This is a world where death can come at any time, and
the men all have to learn to deal with that uncertainty. Chamberlain
and his men are particularly vulnerable, since they are not generals
protected in the rear of their lines. But everyone is forced to
face death. Lee is dealing with heart trouble, which will eventually
kill him—he knows he is an old man and has not long to live. Longstreet
has lost three children that winter to fever, while Chamberlain
is scarred by the memory of Fredericksburg. Just as the battle begins,
General John Reynolds is killed instantly by a sniper. And General
Lew Armistead marches across the entire field during Pickett’s Charge only
to be cut down at the end without ever meeting his friend Winfield
Hancock. War novels may be read as adventure novels, but in real
war there is death, and the hundreds of corpses that pile up over the
course of The Killer Angels serve to remind us
that Gettysburg was a real battle that left many men dead.
A Nation Divided
During the actual war the soldiers of the Confederacy
and of the Union often tended to demonize one another. In order
to be able to kill someone, the soldiers had to think of that person
as less than human, or else the guilt could be unbearable. After
the 1860s, the rise of Civil War nostalgia
and Civil War enthusiasts gave the war a glossy, clean, glorified
sheen. Both the North and the South are often presented as noble
men fighting for their way of life—against slavery, or for federal
control of states. But there are few examples of this demonization
or hatred in The Killer Angels: it is a war between gentlemen.

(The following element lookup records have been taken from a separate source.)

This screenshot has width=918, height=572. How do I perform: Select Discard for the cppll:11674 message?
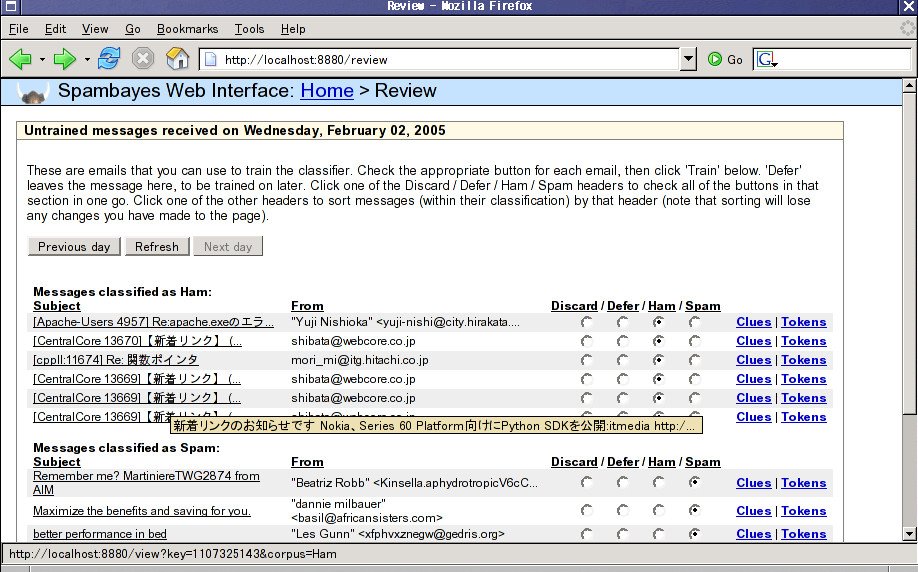click(586, 360)
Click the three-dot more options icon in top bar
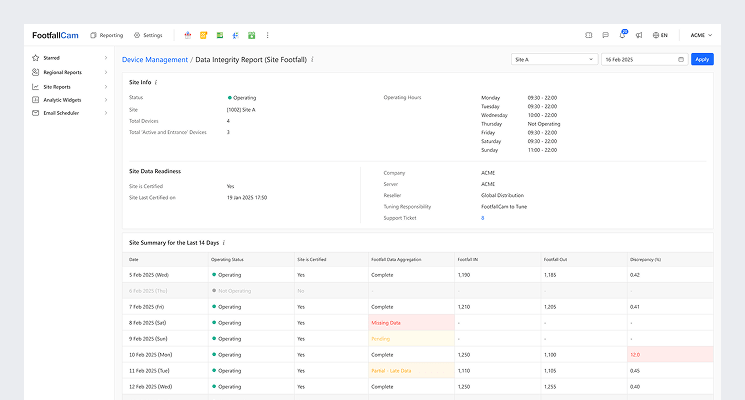 [x=267, y=35]
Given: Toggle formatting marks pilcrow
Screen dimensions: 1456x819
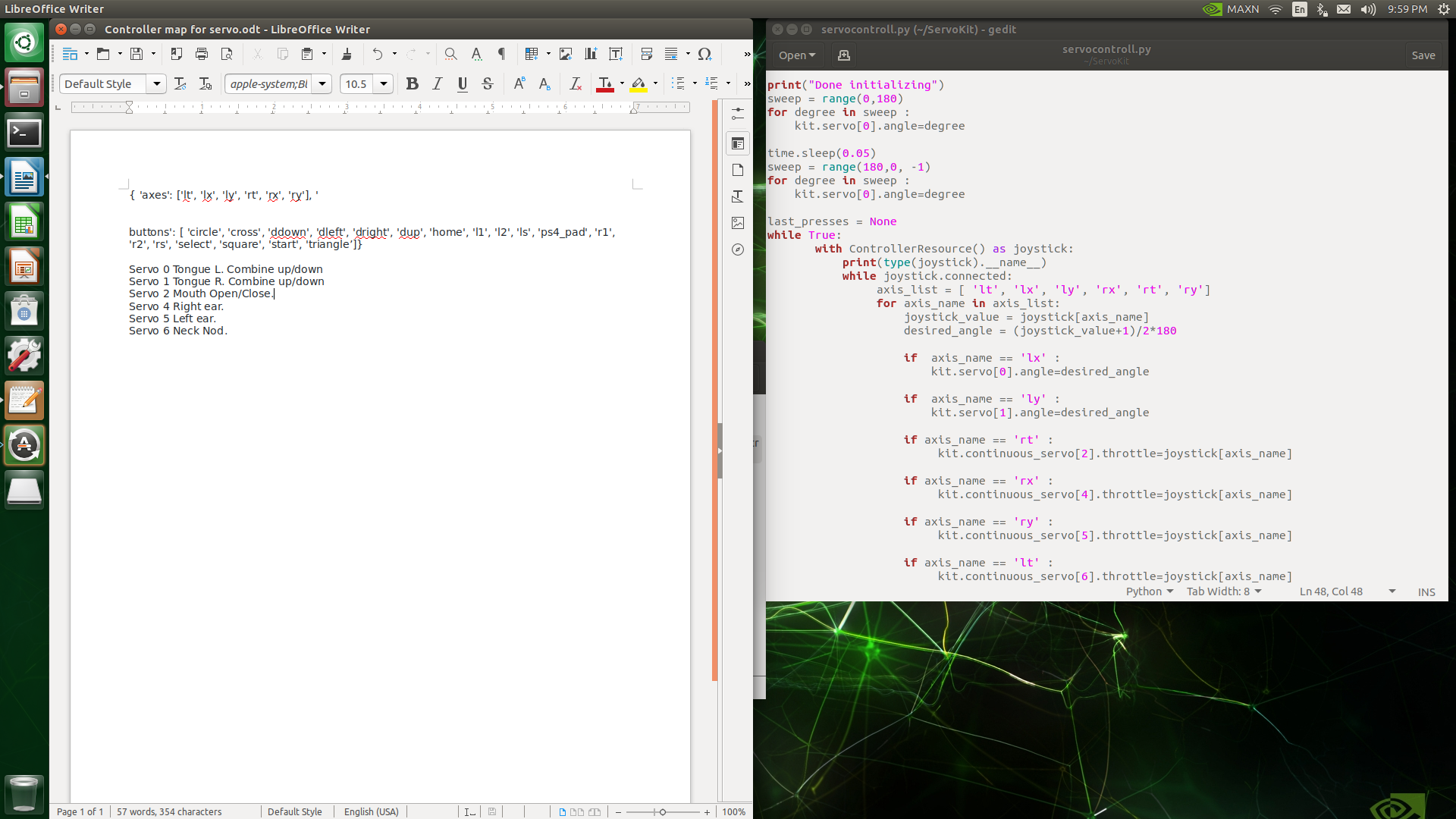Looking at the screenshot, I should (x=501, y=54).
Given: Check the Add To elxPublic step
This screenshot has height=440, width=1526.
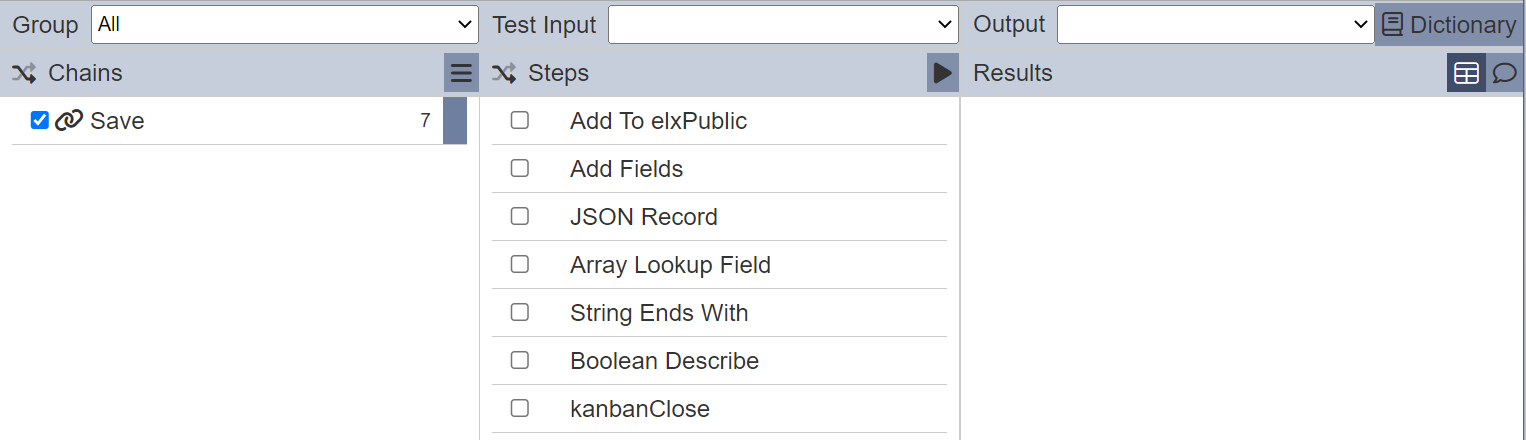Looking at the screenshot, I should tap(520, 120).
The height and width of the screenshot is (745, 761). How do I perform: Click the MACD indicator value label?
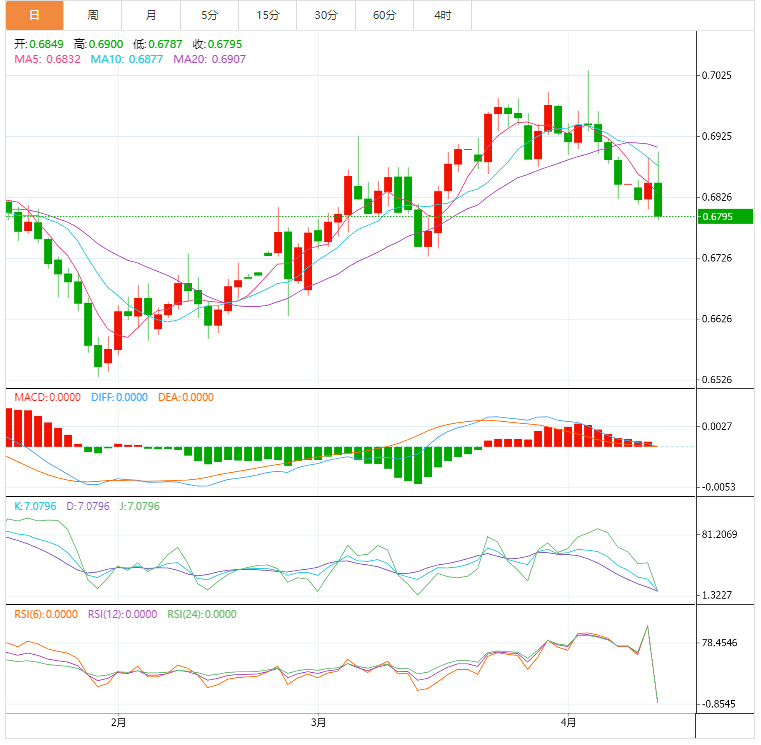tap(47, 397)
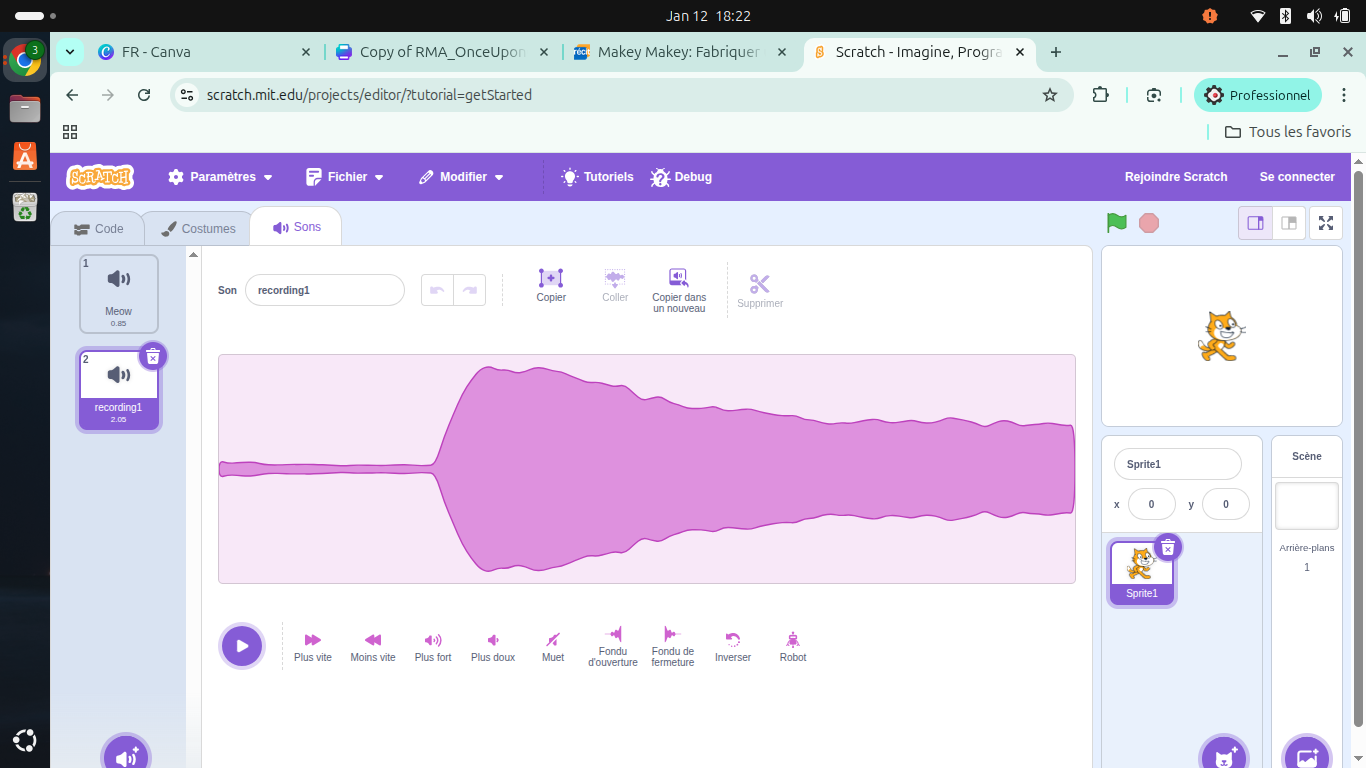Open the Tutoriels button
This screenshot has width=1366, height=768.
tap(598, 177)
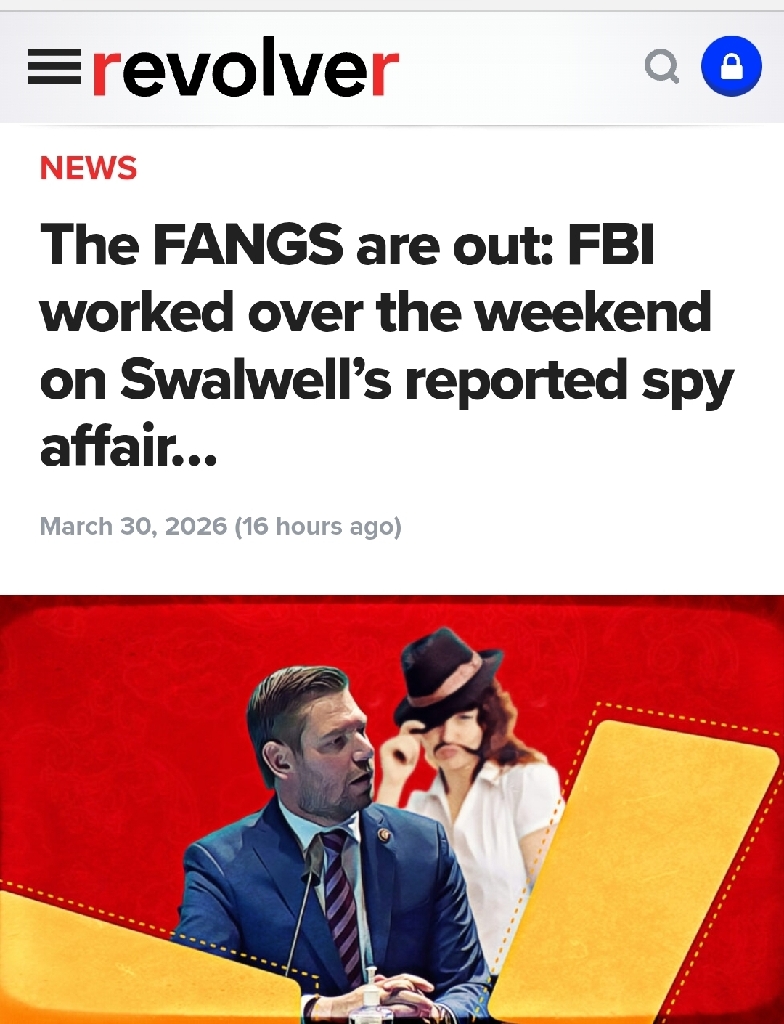Click the red letter r starting the logo
Screen dimensions: 784x1024
pyautogui.click(x=105, y=71)

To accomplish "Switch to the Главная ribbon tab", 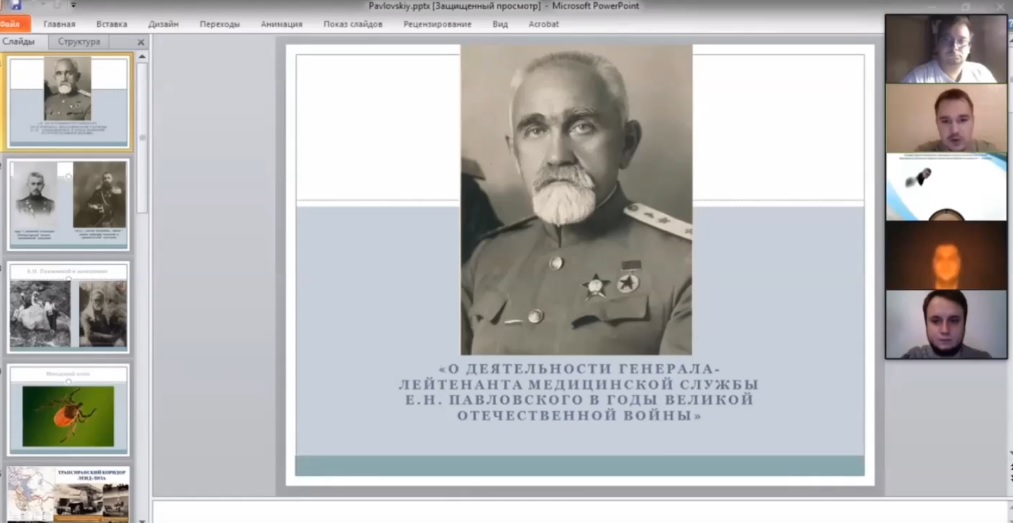I will click(59, 24).
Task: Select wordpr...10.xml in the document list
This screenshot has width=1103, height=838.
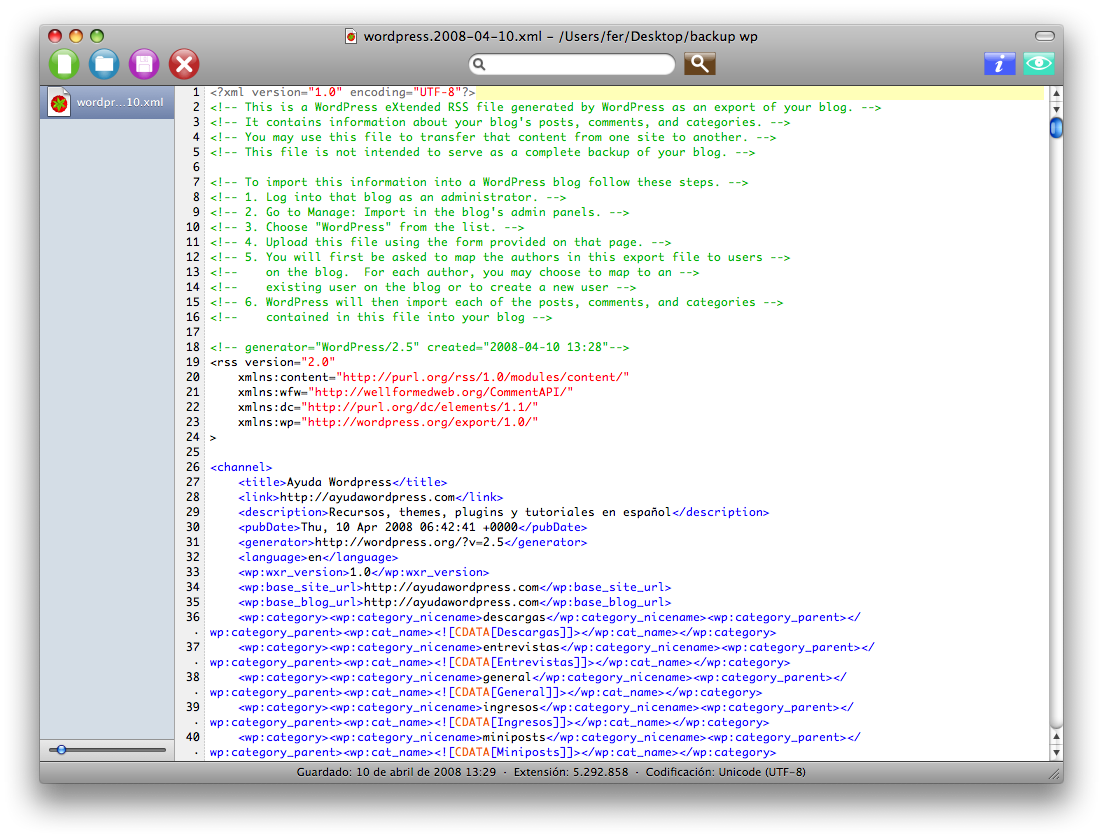Action: tap(107, 103)
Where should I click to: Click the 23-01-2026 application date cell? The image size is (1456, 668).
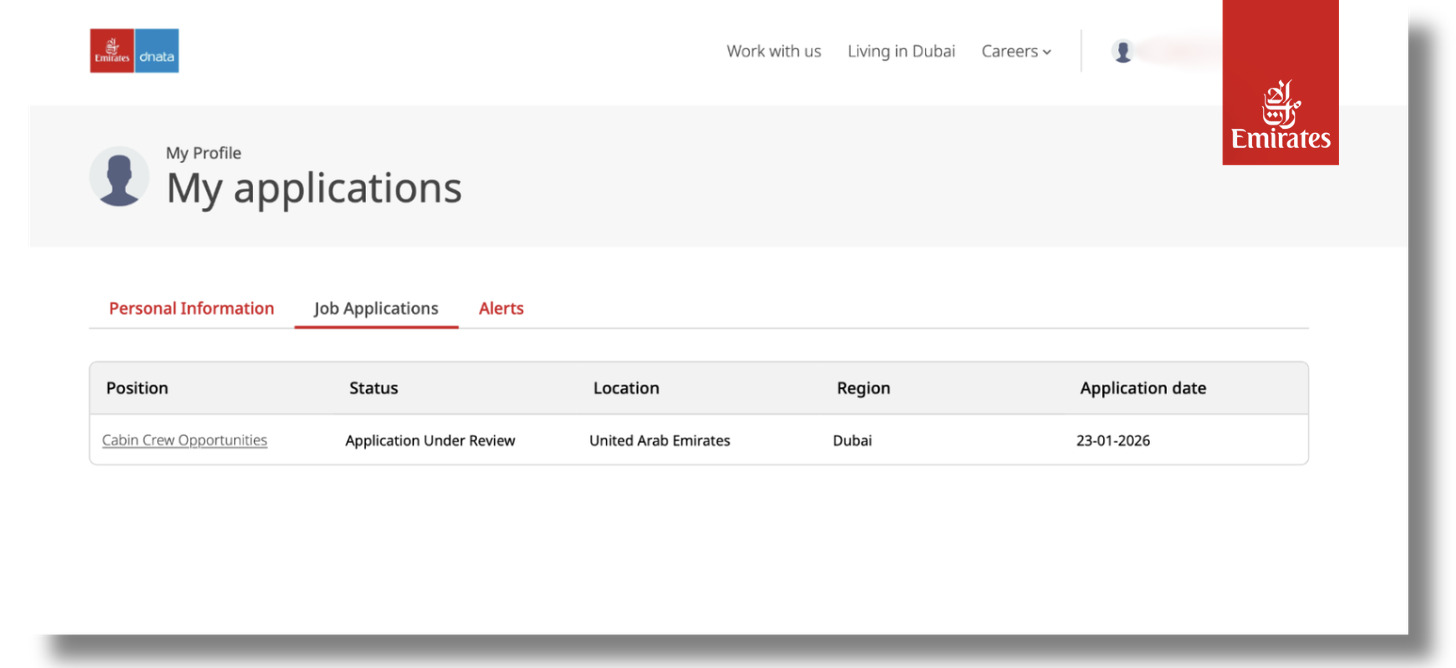pyautogui.click(x=1113, y=440)
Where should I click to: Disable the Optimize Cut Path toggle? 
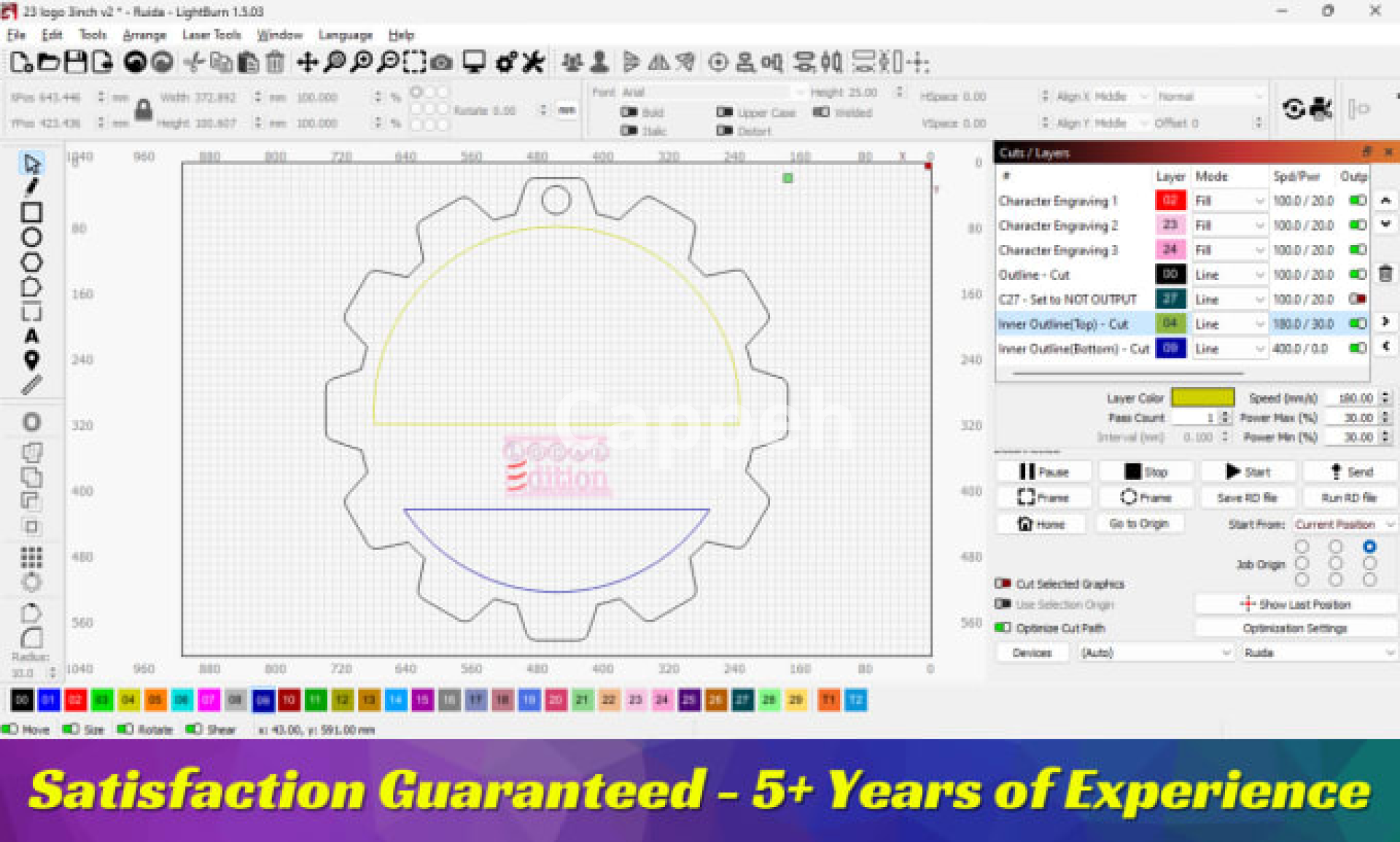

The lack of examination of these issues may be due to the fact that
the novel focuses almost exclusively on men of the upper parts of
society, particularly on the Confederate side: colonels and generals,
never privates or sergeants.
As a character, Chamberlain illustrates the nation’s
division. Chamberlain ruminates several times on a discussion he
had with a Southern professor, and it is evident that Chamberlain
himself is divided: on the one hand, he holds the Northern abolitionist
belief that blacks deserve to be free, but on the other hand, he
is troubled by the sense of revulsion that he feels at the sight
of a black man early in the novel. The professor initially argued
with Chamberlain, saying that blacks are subhuman, and, of course,
Chamberlain disagreed. However, when seeing the injured black man,
Chamberlain notices what he thinks of as the man’s animal-like qualities
and wonders if the professor’s purported subhuman view is plausible.
Chamberlain suffers from a form of internal division,
but it is fairly clear that his cause is not the expressed cause
of the Union. The Union’s leaders, including Lincoln, never claimed
to be fighting a war of liberation: they fought because they believed
the Southern states were forbidden to secede. But Chamberlain fights
for liberation, though most officers, such as Kilrain, do not. Kilrain,
in fact, fights primarily to prove he is a brave man and perhaps
also to bring down what he sees as overly aristocratic Southerners.
But the most explicit symbol of this theme is the friendship between
Lew Armistead and Winfield Hancock. Good friends that took different sides
in the war, the two men participate in the same battle for the first
and last time at Gettysburg. Throughout the novel, Armistead’s sundered
friendship with Hancock serves as a reminder of the hard lines that
the Civil War drew between Americans.